I ran the import and noticed a few errors. There were 17 records in the collection with two file names in the "File Name" field. I could not find an explanation for this on the NARA website. Though the meta-data makes it clear that the record is a magnetic tape.

The 17 records with one Audio and one Transcript

Up to this point I had stored just the PDF's within Content Manager no different than if I had dragged-and-dropped them into CM. Now I have an audio file and supporting transcript. I noticed a problem with these transcripts, which helped me realize I have a problem with all of them. They haven't been OCR'd and I therefore cannot perform an effective analysis of the contents.

Annotations go into IDOL... the rest is useless to IDOL

In the image above I can see the word "release" in the annotation and the word "London" in the image. If I run document content searches for these two words, users might expect to see at least one result for each word.

No records found with "London" in content

I did perform a full reindex of IDOL after I imported my records. The counts looked good and I received no errors. The size of the index is much smaller than I expected though. Below you can see the total size of the archive is ~9GB. You generally hear people say IDOL should be 10%-20% the size of the document store. Mine is about 2%.

Luckily I have Adobe Acrobe Pro and can create a new action to enhance the existing PDF images, OCR the content, save a plain text copy, and save a searchable PDF. As shown below, doing this one time often makes more sense then implementing something more complicated within Content Manager.

On the disk I can see there are now two new files for each PDF....

There is a new OCR PDF and OCR TXT file for each PDF

I can fix my records in Content Manager with a powershell script. Here I want to iterate each of the records in the NARA provided TSV file and attach the files according to my own logic. If it's an audio recording then that gets saved as an original rendition, with the original PDF saved as a transcript (Rendition Type Other1). Then the OCR'd PDF becomes the document for each record and the OCR txt file gets attached as an OCR rendition.

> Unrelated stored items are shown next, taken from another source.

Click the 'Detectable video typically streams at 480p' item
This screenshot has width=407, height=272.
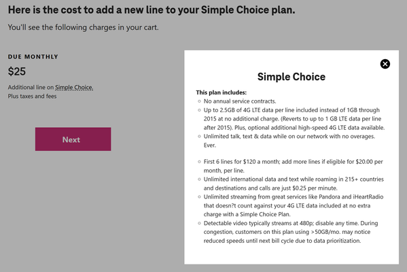tap(291, 232)
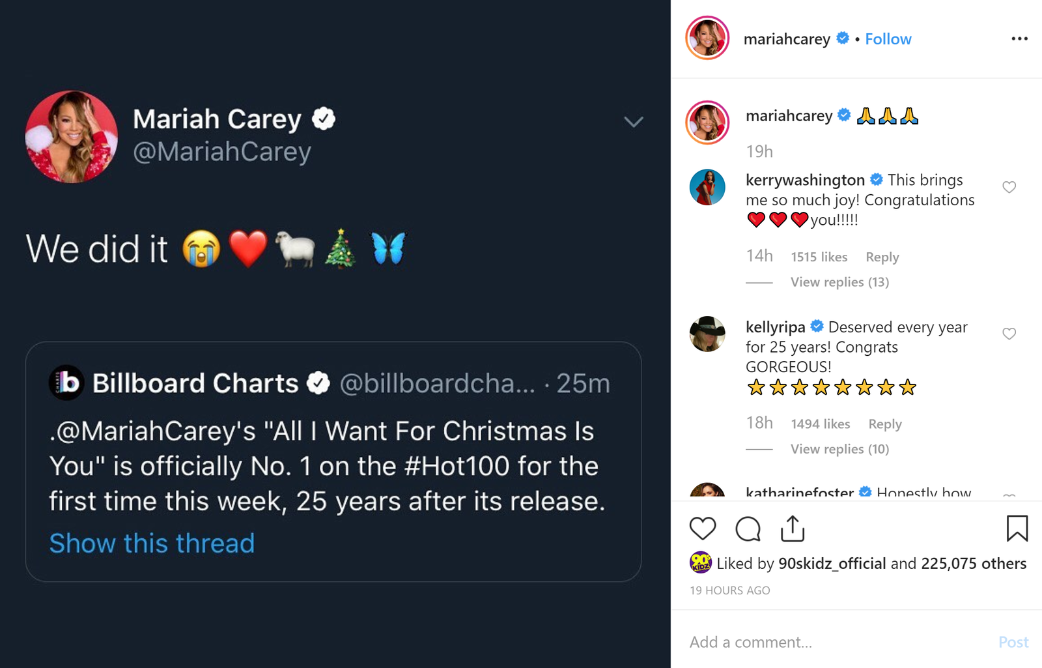This screenshot has width=1042, height=668.
Task: Like kerrywashington's comment with the heart outline
Action: (1009, 186)
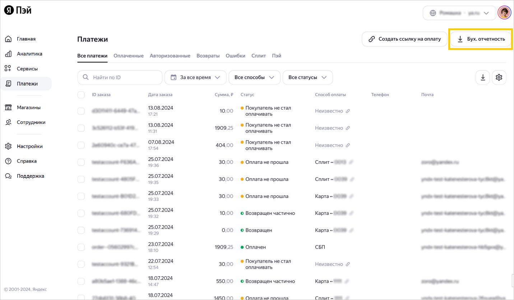
Task: Open Поддержка chat in the sidebar
Action: click(30, 176)
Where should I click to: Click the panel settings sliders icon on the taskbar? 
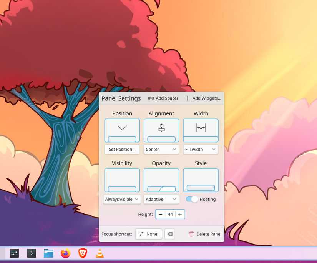[x=14, y=253]
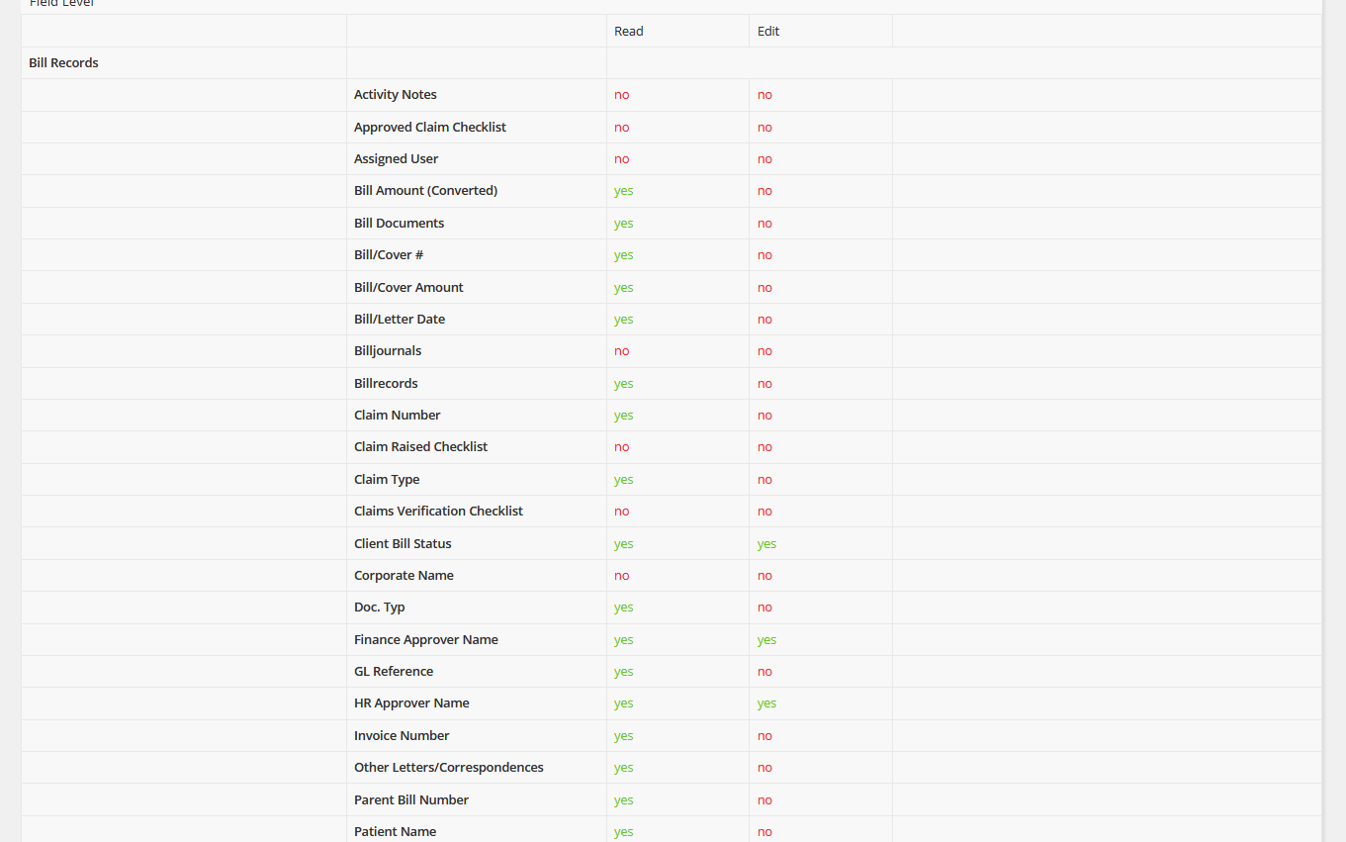Toggle Read permission for Billjournals
The width and height of the screenshot is (1346, 842).
[621, 351]
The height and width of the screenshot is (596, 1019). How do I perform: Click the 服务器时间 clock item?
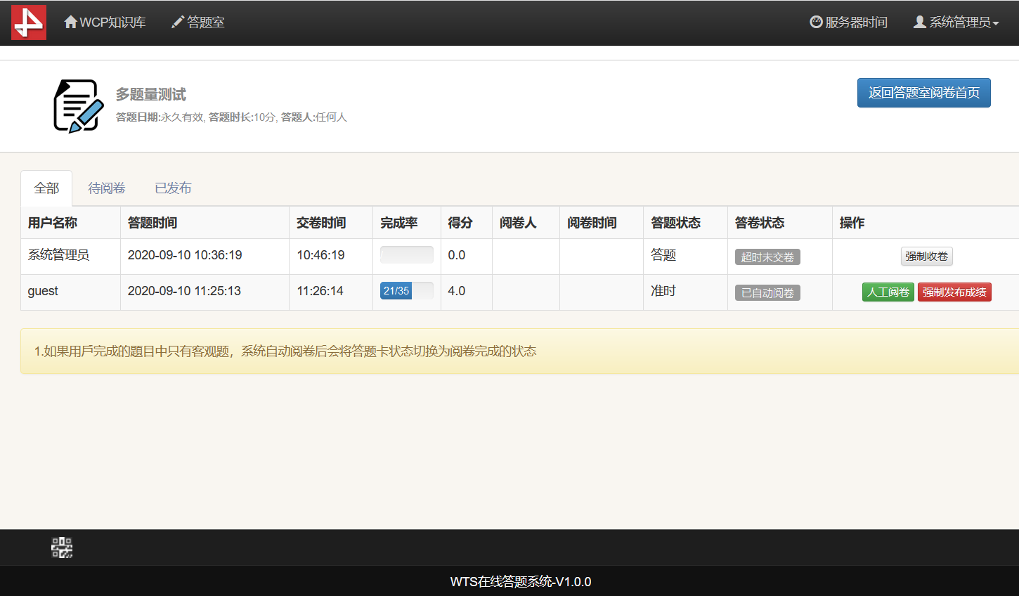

Write-Progress -Activity "Attaching Documents" -Status "Loading Metadata" -PercentComplete 0
$metaData = Get-Content -Path $metadataFile | ConvertFrom-Csv -Delimiter "`t"
$x = 0
foreach ( $meta in $metaData ) 
{
    Write-Progress -Activity "Attaching Documents" -Status "$($meta.'Record Num')" -PercentComplete (($x/$metaData.Length)*100) 
    $record = New-Object HP.HPTRIM.SDK.Record -ArgumentList $db, $meta.'Record Num'
    $original = $meta.'File Name'
    try {
        if ( $original.Contains(';') ) 
        {
            #store WAV as original
            $record.ChildRenditions.NewRendition("$($docFolder)\$($original.Split(';')[1])", [HP.HPTRIM.SDK.RenditionType]::Original, "Audio Recording") | Out-Null
            #store the PDF as an transcript (re-captioned Other1)
            $pdfFileName = $($original.Split(';')[0])
            $record.ChildRenditions.NewRendition("$($docFolder)\$pdfFileName", [HP.HPTRIM.SDK.RenditionType]::Other1, "Transcription") | Out-Null
            #store the OCR'd PDF as main object
            $pdfOcrFileName = $([System.IO.Path]::GetFileNameWithoutExtension($pdfFileName)+"-ocr.pdf")
            $record.SetDocument("$($docFolder)\$pdfOcrFileName)", $false, $false, "")
            #store OCR TXT as rendition
            $ocrTxt = $([System.IO.Path]::GetFileNameWithoutExtension($pdfFileName)+"-ocr.txt")
            $record.ChildRenditions.NewRendition($ocrTxt, [HP.HPTRIM.SDK.RenditionType]::Ocr, "Adobe Acrobat") | Out-Null
        } else {
            #store OCR'd PDF as main object
            $pdfOcrFileName = $([System.IO.Path]::GetFileNameWithoutExtension($original)+"-ocr.pdf")
            $record.SetDocument("$($docFolder)\$($pdfOcrFileName)", $false, $false, "")
            #store file as original
            $record.ChildRenditions.NewRendition("$($docFolder)\$($original)", [HP.HPTRIM.SDK.RenditionType]::Original, "Official Record") | Out-Null    
            #stick OCR TXT as rendition
            $ocrTxtFileName = $([System.IO.Path]::GetFileNameWithoutExtension($original)+"-ocr.txt")
            $record.ChildRenditions.NewRendition("$($docFolder)\$($ocrTxtFileName)", [HP.HPTRIM.SDK.RenditionType]::Ocr, "Adobe Acrobat" )| Out-Null
        }
        $record.Save()
    } catch {
        Write-Error $_
    }
    $x++
}

Technically I don't need to store the OCR txt file as a rendition, but IDOL does not give me the ability to "extract" the words it has found within the documents. I need these words available to me for my document analysis and search requirements.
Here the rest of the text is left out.